(begin)
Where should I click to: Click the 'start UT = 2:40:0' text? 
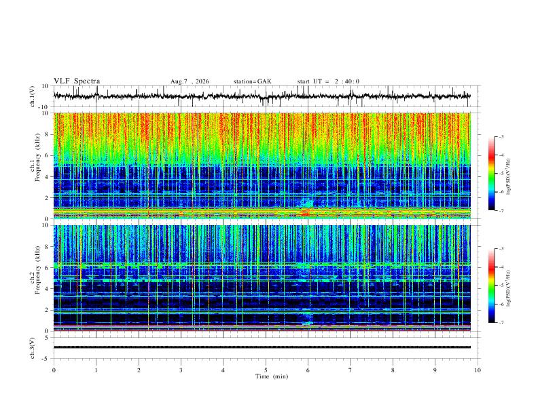[328, 81]
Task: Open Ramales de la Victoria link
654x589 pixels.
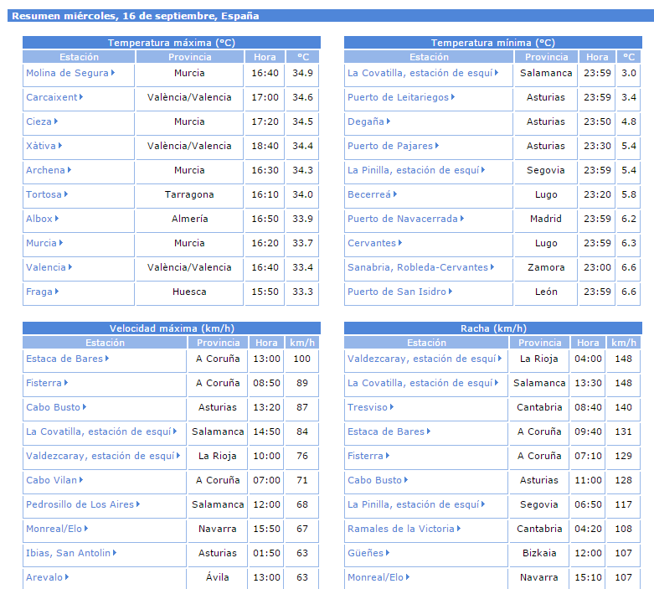Action: pyautogui.click(x=401, y=529)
(end)
▸ **Aim of the exercise**: List every line of the rows above as a numbered list, skipping blank lines and omitting the pictures.

▸ **Answer to this exercise**:
1. Where should I click to: Click the 'start UT = 2:40:0' text? 
2. [328, 81]
3. Task: Open Ramales de la Victoria link
4. 654x589 pixels.
5. Action: pyautogui.click(x=401, y=529)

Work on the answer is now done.